Is this symbolic integration or a numerical approximation?

Symbolic. The page parses your expression into an AST, then applies the rules of indefinite integration to the tree (power rule, linear u-substitution for f(ax+b), general u-substitution when one factor is the derivative of another, integration by parts ordered by LIATE, partial fractions for 1/(x²−a²), inverse-trig table for 1/(1+x²) and 1/√(1−x²)). The result is a real algebraic expression, not a Simpson's rule sum. The definite-integral panel evaluates F(b) − F(a) numerically, which is the only place numbers come in.

Which integrals can it actually solve?

The full Calc 1 / early Calc 2 syllabus: polynomials, rationals of the form 1/(ax+b) and 1/(x²−a²), exp(ax+b), sin/cos/tan and their linear arguments, asin/atan, simple products that yield to integration by parts (x·exp(x), x·sin(x), ln(x)), and integrands of the form f(g(x))·g'(x) where the calculator detects g and verifies g' by symbolic differentiation. Anything beyond that is honestly reported as unsupported instead of being faked.

What does it do when the integral has no elementary form?

It says so out loud and refuses to invent an answer. ∫ e^(−x²) dx (the Gaussian, related to erf), ∫ sin(x)/x dx (Si), ∫ 1/ln(x) dx (li), ∫ e^x/x dx (Ei), ∫ sqrt(1 + x^3) dx (elliptic) all have no closed form in terms of elementary functions — this is a theorem (Liouville 1835), not a calculator limitation. For these, the page returns a clear message and suggests numerical integration if you have specific limits.

How does the step-by-step explanation work?

Each rule logs a single human sentence with the exact substitution. For u-sub it shows what u was set to and what du works out to. For integration by parts it shows the LIATE choice (which factor became u and why), then du, dv, v, and the resulting u·v − ∫v du expansion. Steps are ordered innermost-rule-first, which is the order the recursion actually finishes — the same order you write a solution in a notebook from the bottom up.

Why is there a "verified" badge under the answer?

Indefinite integration has a built-in checker — differentiate the answer and you should get f(x) back. The page does this automatically, sampling F'(x) and f(x) at six points and comparing. A green check means the answer is consistent with its own derivative. A warning means a rule fired that the checker disagrees with — uncommon, but if you see it, walk through the step list yourself before trusting the answer.

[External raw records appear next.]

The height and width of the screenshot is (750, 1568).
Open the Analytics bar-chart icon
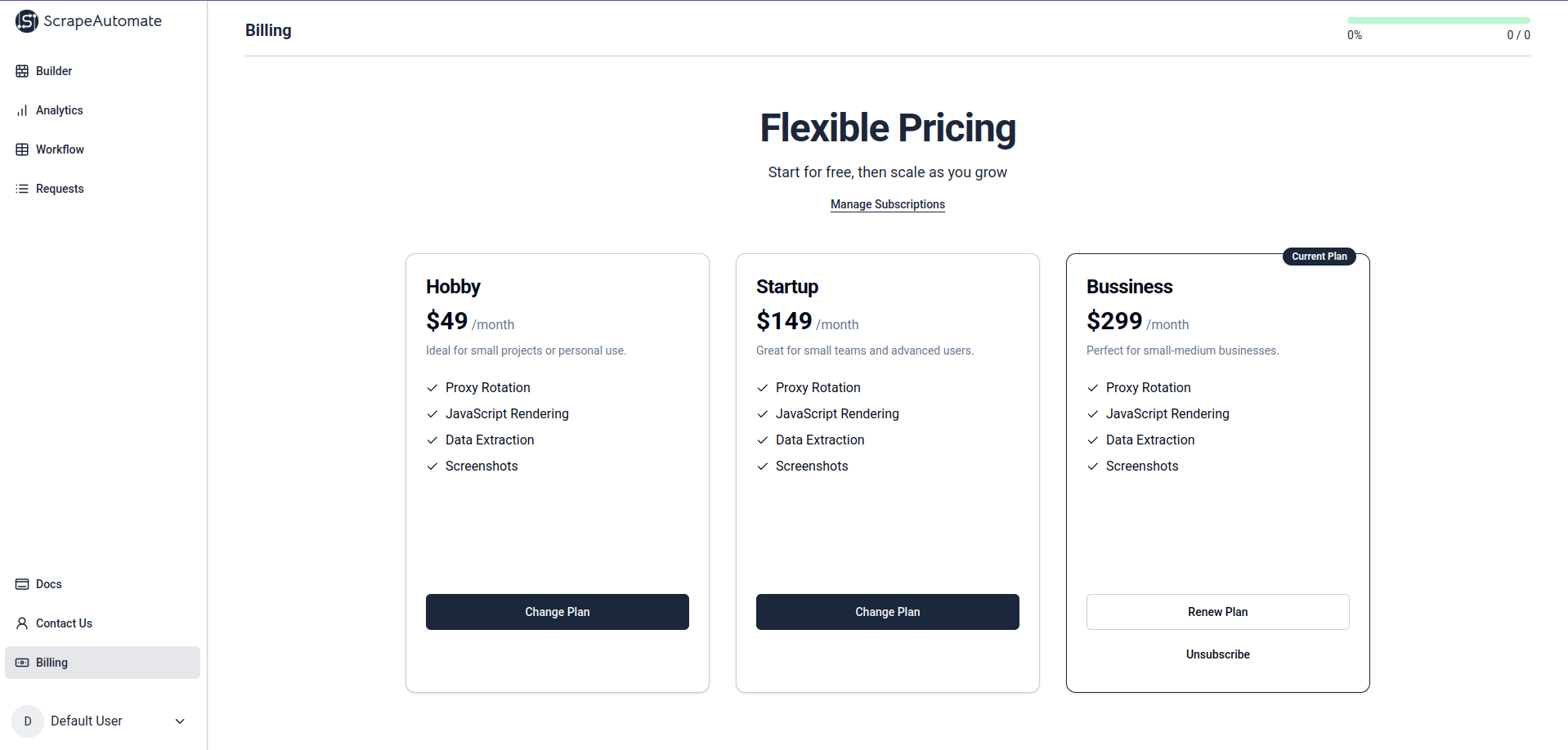(22, 110)
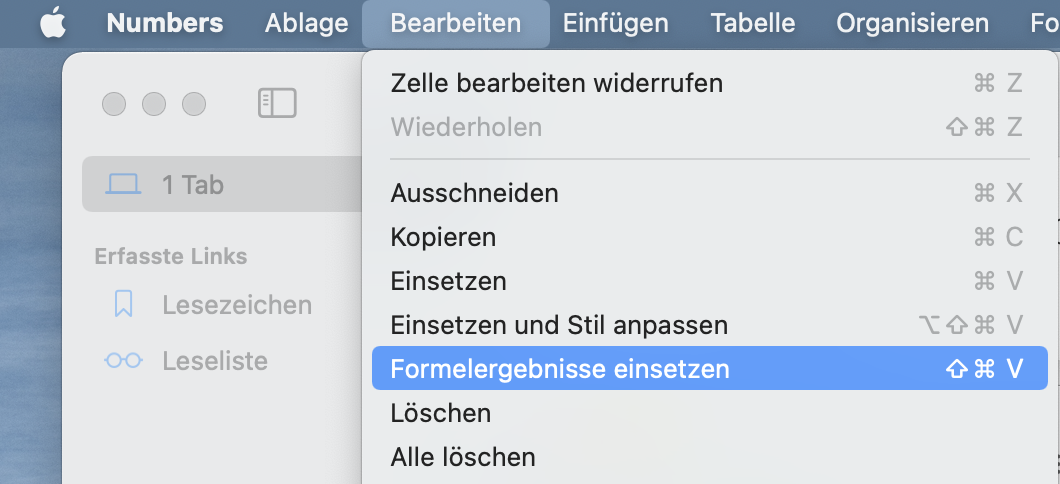The height and width of the screenshot is (484, 1060).
Task: Choose Löschen from the menu
Action: click(440, 413)
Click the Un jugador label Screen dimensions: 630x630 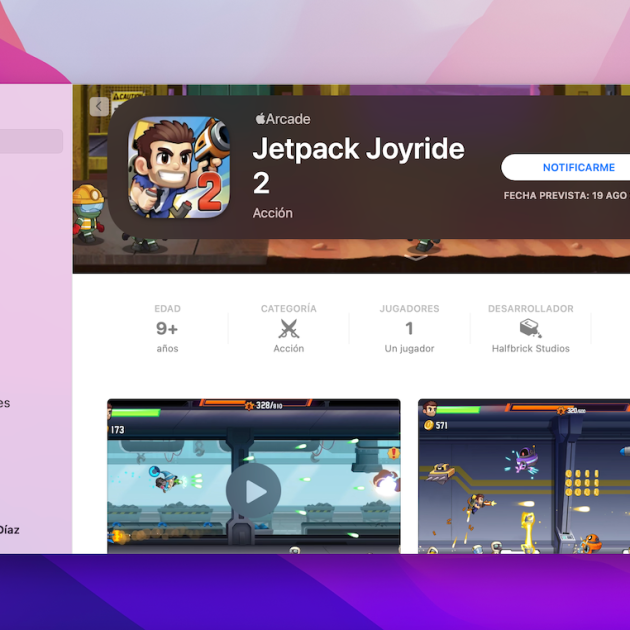(409, 349)
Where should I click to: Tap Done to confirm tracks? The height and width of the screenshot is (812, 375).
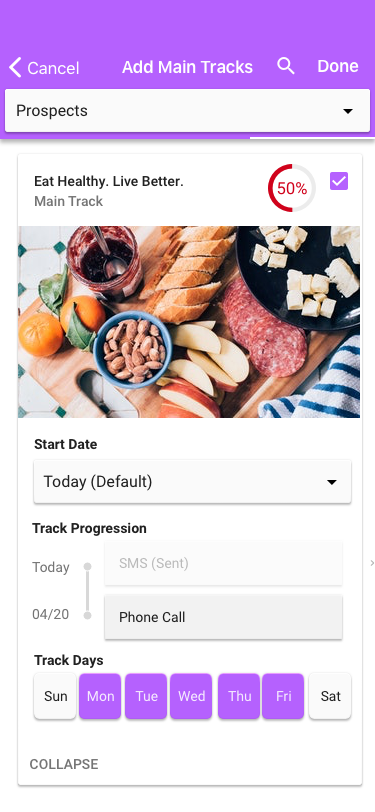pyautogui.click(x=338, y=66)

How is integration by parts chosen?

LIATE: Logarithms, Inverse-trig, Algebraic (polynomials), Trig, Exponentials. Whichever factor is highest on that list becomes u; the rest becomes dv. This is not a theorem but a highly reliable heuristic for textbook problems. The page then computes du, integrates dv to get v, recursively integrates v·du, and assembles u·v − ∫v du. If the recursive call fails (the new integral is harder than the original), the calculator reports failure rather than looping forever.

Does the f(x) and F(x) plot help me understand antiderivatives?

Yes — the relationship is visible once you see them on the same axes. Wherever f(x) > 0, F(x) is increasing; wherever f(x) < 0, F(x) is decreasing; wherever f(x) crosses zero, F(x) has a horizontal tangent. The signed area under f(x) from a to b is literally the vertical distance F(b) − F(a). The plot draws F with C = 0 since the constant of integration only shifts the curve vertically without changing its shape.

Verify a u-substitution problem before turning it in

The textbook said ∫ 2x·cos(x²) dx = sin(x²) + C. You got there but cannot quite explain why you set u = x². Paste 2*x * cos(x^2) into the calculator. The step panel writes "let u = x², du = 2x dx, so the ∫ collapses to ∫ cos(u) du = sin(u), back-substitute u → sin(x²)". You see the mechanical reason: the 2x out front is literally what du looks like, so the substitution turns a hard integrand into a trivial one. Two minutes to internalize the trick that will save you on the next quiz problem.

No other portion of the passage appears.